- Born: 31 July 2007 (age 19) Amarousio, Greece

Gymnastics career
- Discipline: Rhythmic gymnastics
- Country represented: Australia
- Club: Aspire Gymnastics Academy
- Head coaches: Iuliia Iakovleva and Tania Belan

= Emmanouela Frroku =

Australian-Greek rhythmic gymnast

Emmanouela Frroku (born 31 July 2007) is an Australian-Greek rhythmic gymnast. She represents her country in international competitions.

== Biography ==
Emmanouela first started rhythmic gymnastics as a five-years-old in Greece. Before her ninth birthday she had already won her first medal, a bronze at the Greek national championships.

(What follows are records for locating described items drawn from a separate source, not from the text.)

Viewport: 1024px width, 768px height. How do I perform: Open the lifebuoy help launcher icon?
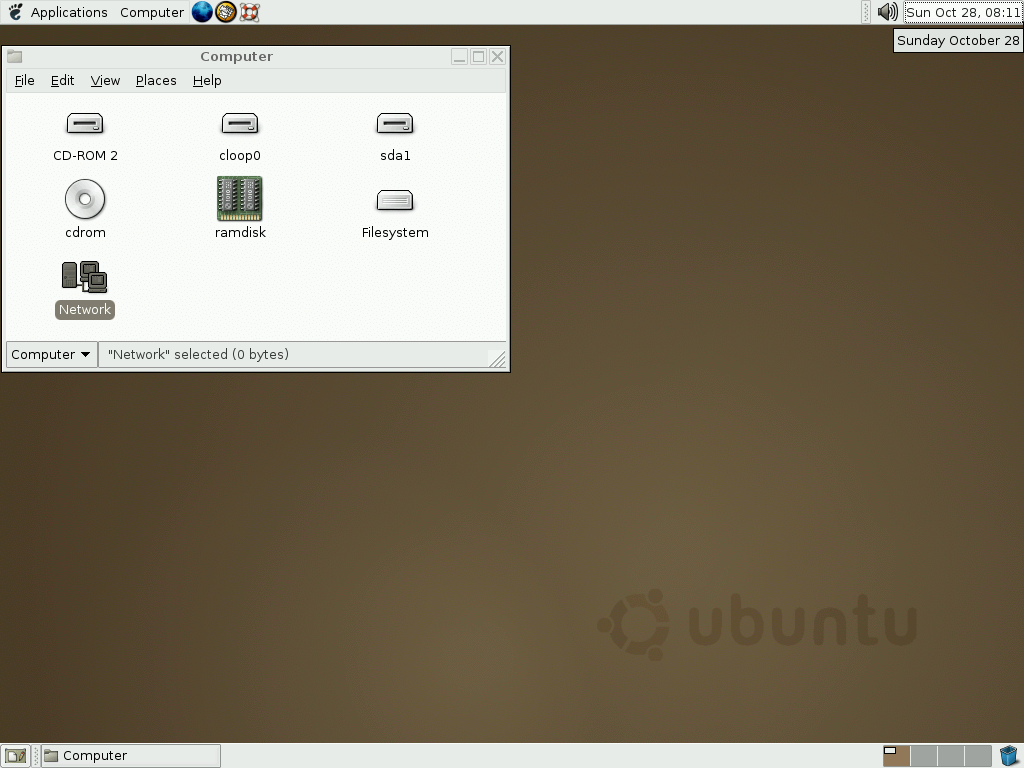[250, 12]
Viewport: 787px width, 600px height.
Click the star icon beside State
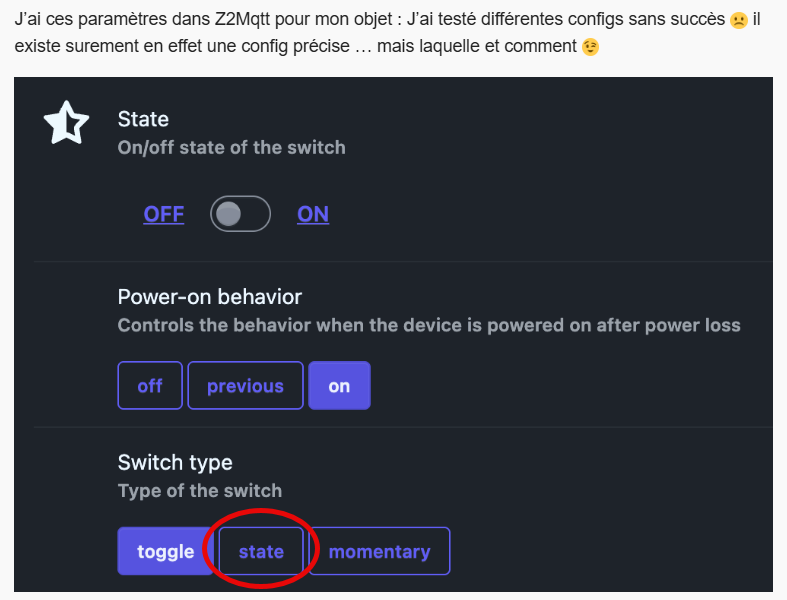pos(66,123)
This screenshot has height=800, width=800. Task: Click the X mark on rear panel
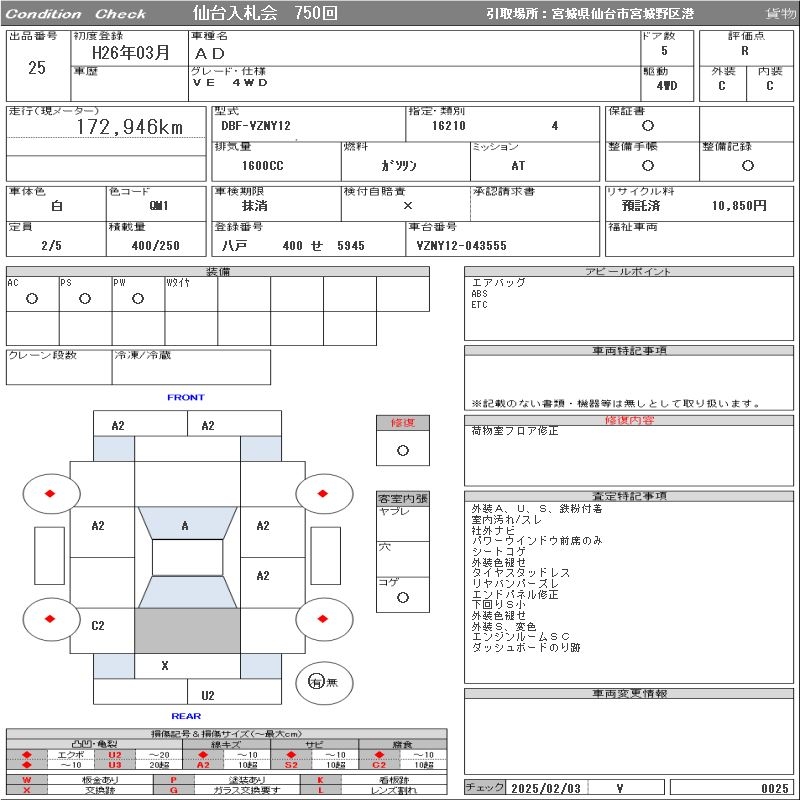click(165, 666)
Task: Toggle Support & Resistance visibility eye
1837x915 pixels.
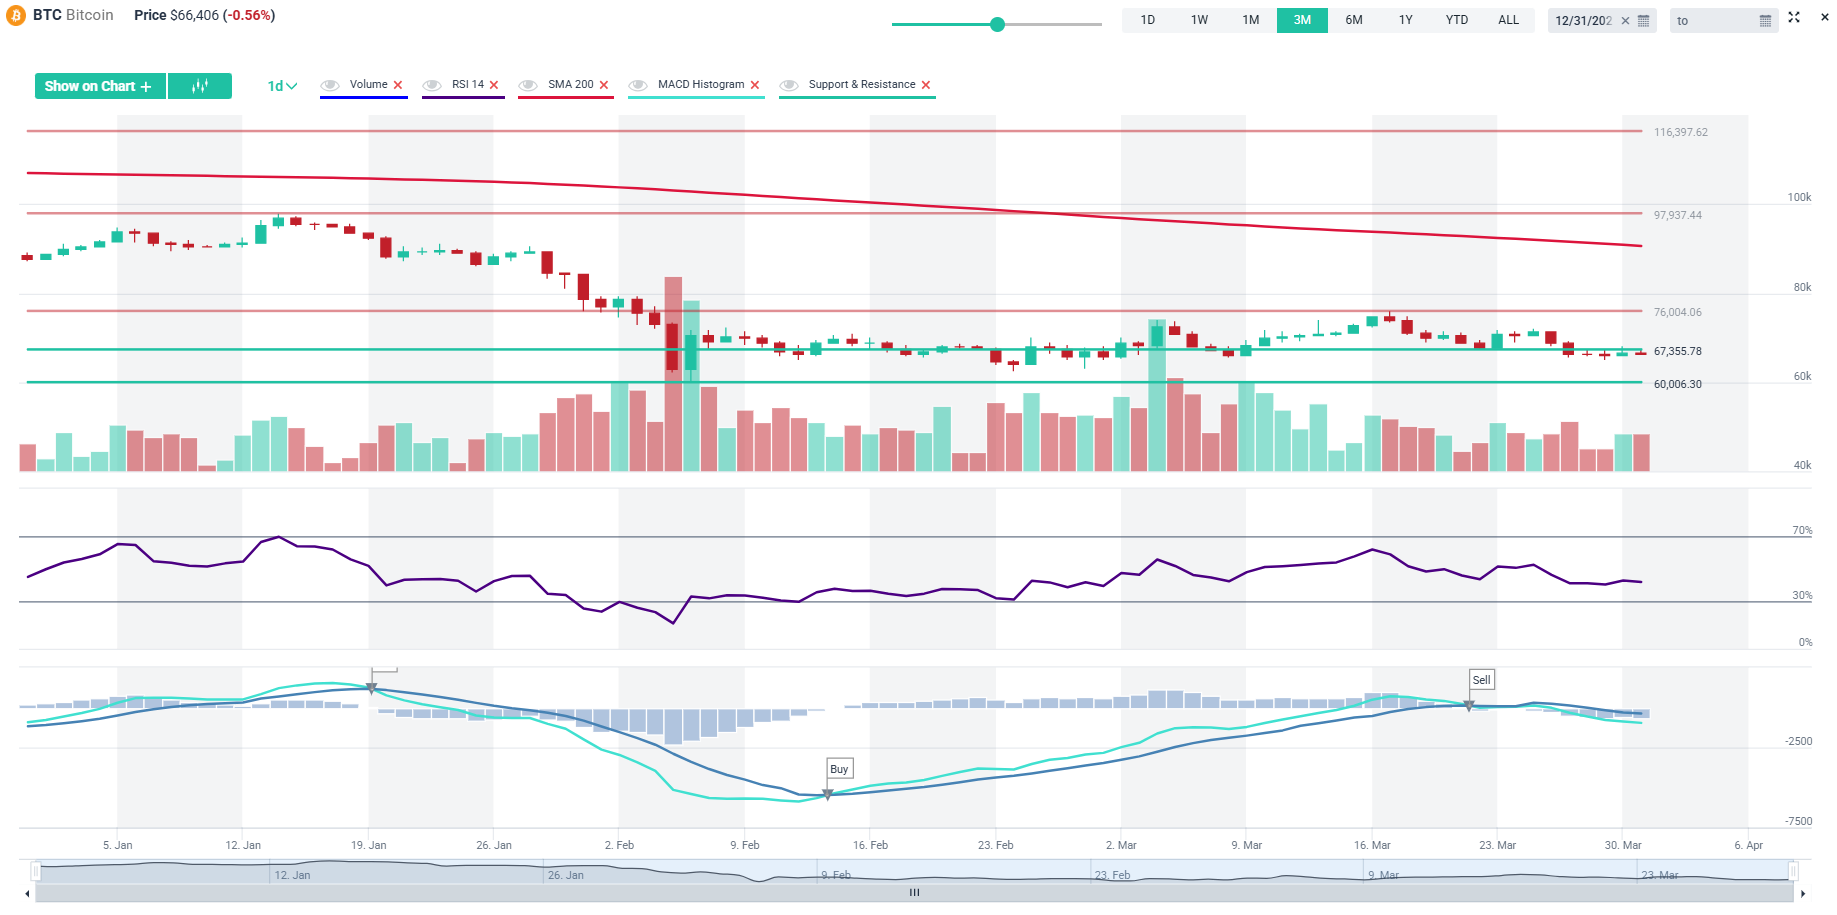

She and her family moved to Australia (as her mother who has hails from Lesvos is an Australian citizen) after her parents lost their jobs in consequence of an economic crisis. Within a year of her relocation Emmanouela was winning Australian championship medals as a junior. At the 2022 Australian junior titles, she won gold medals in ball, ribbon and team. Frroku is of Albanian descent from his father's side.

In 2022 she was selected for the Australian national junior team. In December 2023 she integrated the senior group of the Aspire club. In early 2024 the group won a silver medal and two bronze medals at the 2024 Aphrodite Cup. In May they won two golds and one silver at the Sofia International Tournament, getting the chance to compete at the continental championships. The Oceanian Championships were held in Budapest along the European ones, there Emmanouela, Jessica Weintraub, Liidia Iakovleva, Phoebe Learmont and Saskia Broedelet won gold in the All-Around, thus earning the chance to represent Australia at the 2024 Olympic Games in Paris.